Search code examples
batch-filecmdfindstr

Findstr: Search list of strings in folder of txt files


I'm trying to use FINDSTR to search through a folder full of text files, using a text file of strings, then output to results.txt

The text file of strings contains 3,200 lines, each containing an authors name and associated book title. Examples:

George Orwell 1984
H. G. Wells War of the Worlds
Isaac Asimov I, Robot

I also have a folder containing a dozen text lists of ebook filenames (Some of the lists have over 500K lines.), for example:

George Orwell - 1984 (epub).rar
H G Wells - War of the Worlds (pdf).rar
Isaac Asimov - [Robot 0.1] - I, Robot (Mobi).rar

I need to search the text files of filenames for the 3,200 author and titles, and output the results to a 3rd text list.

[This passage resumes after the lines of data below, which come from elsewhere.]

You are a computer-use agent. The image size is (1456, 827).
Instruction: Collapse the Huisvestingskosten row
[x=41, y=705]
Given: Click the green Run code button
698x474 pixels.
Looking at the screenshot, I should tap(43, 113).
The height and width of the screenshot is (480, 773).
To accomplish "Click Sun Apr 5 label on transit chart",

The filenames also contain other stuff like series info, format, etc, so I'm looking for any lines that contain those authors names and titles but are not exact matches to the search strings, as in my examples above.

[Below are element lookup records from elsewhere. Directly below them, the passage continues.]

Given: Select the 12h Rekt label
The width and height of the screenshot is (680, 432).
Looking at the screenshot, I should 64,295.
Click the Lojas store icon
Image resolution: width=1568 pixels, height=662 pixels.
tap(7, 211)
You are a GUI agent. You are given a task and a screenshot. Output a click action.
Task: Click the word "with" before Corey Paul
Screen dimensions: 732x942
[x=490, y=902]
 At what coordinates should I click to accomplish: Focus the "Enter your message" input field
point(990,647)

This is what I've tried. It matches exact strings OK but I cannot see how to make it find the filenames that contain other stuff as well as all the words in the search strings.

findstr /g:C:\strings.txt *.txt >>C:\results.txt

Can anyone please help me out with the code. Thanks.


Solution

  • This find in files requires a regular expression search because of the strings in strings.txt do not exist 1:1 in *.txt files.

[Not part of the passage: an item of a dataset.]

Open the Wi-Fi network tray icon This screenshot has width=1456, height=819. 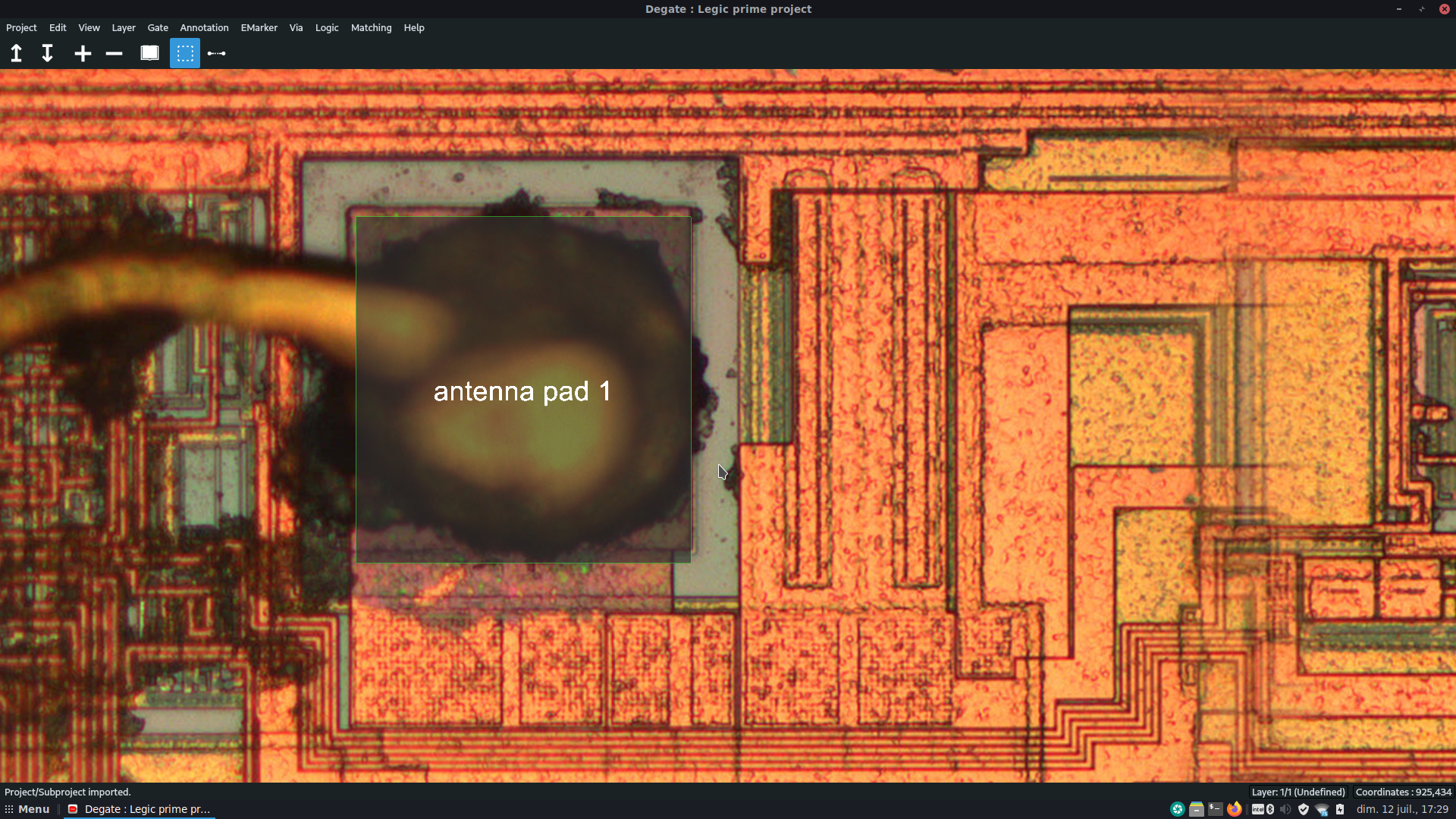[1323, 809]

    It is necessary to change the strings in strings.txt from

    George Orwell 1984
    H. G. Wells War of the Worlds
    Isaac Asimov I, Robot
    

    to

    George.*Orwell.*1984
    H.*G.*Wells.*War.*of.*the.*Worlds
    Isaac.*Asimov.*I.*Robot
    

    This can be done by opening strings.txt in a text editor with Perl regular expression support and run from top of the file a Perl regular expression replace all with search string [^\w\r\n]+ and replace string .*. The search expression results in searching for one or more characters not being a word character, a carriage return or a line-feed.

    Then it is possible to use:

    findstr /I /R /G:C:\Temp\strings.txt *.txt >>C:\Temp\results.txt
    

    strings.txt and results.txt should not be in current directory containing the *.txt files searched by FINDSTR or a different file extension than .txt is used for these two files.